> Seçilen metin
┌──
Türkiye’de Adalet Partisi (AP), Milliyetçi Hareket Partisi (MHP) ve Güven Partisi’nin oluşturduğu Milliyetçi Cephe hükümetinin de desteğini alarak, bir grup faşistin öğrenci gençlik hareketini teslim almak amacıyla başlattığı saldırılar, 1978 yılında doruk noktasına ulaştı. 

Bu saldırılardan biri de 16 Mart 1978 tarihinde İstanbul Üniversitesi öğrencilerine karşı gerçekleştirildi. Irkçı saldırılara karşı okula giriş ve çıkışta birlikte yürüyen öğrencilerin üstüne "Beyazıt Meydanı komünistlere mezar olacak" sloganları eşliğinde bomba atıldı ve öğrenciler makineli tüfeklerle tarandı. 

Bu saldırı sonucunda Hukuk Fakültesi ve İktisat Fakültesi öğrencileri Hatice Özen, Cemil Sönmez, Baki Ekiz, Turan Ören, Abdullah Şimşek, Hamit Akıl ve Murat Kurt yaşamını yitirdi. 50'den fazla öğrenci ise yaralandı. Saldırıdan sonra öğrenciler üniversiteyi işgal etti ve bunun üzerine üniversite senatosu okulu süresiz kapattı. Saldırı, tepkiyle karşılandı. Hayatını kaybedenlerin cenaze törenlerine binlerce yurttaş katıldı.
└──
> Sağlanan veriler
┌──
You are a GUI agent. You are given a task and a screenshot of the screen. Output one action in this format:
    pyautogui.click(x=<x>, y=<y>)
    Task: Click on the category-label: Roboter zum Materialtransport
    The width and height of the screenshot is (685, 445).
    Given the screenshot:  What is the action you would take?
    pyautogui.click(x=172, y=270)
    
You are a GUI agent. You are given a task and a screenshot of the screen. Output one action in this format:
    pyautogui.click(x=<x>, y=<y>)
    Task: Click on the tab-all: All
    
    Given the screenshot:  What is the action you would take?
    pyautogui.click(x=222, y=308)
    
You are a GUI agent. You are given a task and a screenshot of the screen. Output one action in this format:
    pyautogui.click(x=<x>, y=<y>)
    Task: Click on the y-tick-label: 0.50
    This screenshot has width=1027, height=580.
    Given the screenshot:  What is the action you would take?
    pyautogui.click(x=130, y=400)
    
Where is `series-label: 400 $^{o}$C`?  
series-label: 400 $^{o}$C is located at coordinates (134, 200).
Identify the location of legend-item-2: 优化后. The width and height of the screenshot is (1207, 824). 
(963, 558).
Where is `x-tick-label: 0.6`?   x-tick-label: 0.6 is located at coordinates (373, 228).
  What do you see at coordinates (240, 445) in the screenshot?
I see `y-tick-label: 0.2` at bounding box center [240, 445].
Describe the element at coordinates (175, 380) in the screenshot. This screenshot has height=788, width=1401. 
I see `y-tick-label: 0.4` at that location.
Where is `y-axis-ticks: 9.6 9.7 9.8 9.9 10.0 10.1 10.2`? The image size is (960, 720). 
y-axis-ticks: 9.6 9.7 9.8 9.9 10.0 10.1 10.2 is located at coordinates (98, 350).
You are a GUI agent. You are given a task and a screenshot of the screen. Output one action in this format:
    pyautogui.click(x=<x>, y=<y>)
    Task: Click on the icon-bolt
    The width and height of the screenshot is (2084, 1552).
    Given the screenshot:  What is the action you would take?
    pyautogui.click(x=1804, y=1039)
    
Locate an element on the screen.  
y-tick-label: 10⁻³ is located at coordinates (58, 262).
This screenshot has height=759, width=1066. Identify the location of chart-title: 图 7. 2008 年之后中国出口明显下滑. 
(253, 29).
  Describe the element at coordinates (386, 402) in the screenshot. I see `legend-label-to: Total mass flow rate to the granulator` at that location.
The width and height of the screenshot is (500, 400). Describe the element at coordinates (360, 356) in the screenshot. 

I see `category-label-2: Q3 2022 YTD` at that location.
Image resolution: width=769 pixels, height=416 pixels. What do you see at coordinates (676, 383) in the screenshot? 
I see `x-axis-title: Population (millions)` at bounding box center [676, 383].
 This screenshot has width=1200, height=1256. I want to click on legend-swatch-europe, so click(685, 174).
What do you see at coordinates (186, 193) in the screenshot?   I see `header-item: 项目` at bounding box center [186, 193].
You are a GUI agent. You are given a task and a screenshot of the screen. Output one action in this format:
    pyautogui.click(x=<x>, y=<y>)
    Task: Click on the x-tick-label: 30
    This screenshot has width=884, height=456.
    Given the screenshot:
└──
> Bilgileri kullanarak
1. Seçilen metne göre üniversite senatosu, öğrencilerin üniversiteyi işgal etmesi üzerine ne yaptı?
2. Satırların en başından "The width and height of the screenshot is (685, 445)." ifadesini içeren satıra kadar her şeyi, iki uç da dahil olmak üzere, hiçbir değişiklik yapmadan yazın.
Seçilen metin ile satırlar birbirinden ayrı malzemelerdir.

> Alıştırma cevapları
1. Okulu süresiz kapattı.

2.
You are a GUI agent. You are given a task and a screenshot of the screen. Output one action in this format:
    pyautogui.click(x=<x>, y=<y>)
    Task: Click on the category-label: Roboter zum Materialtransport
    The width and height of the screenshot is (685, 445).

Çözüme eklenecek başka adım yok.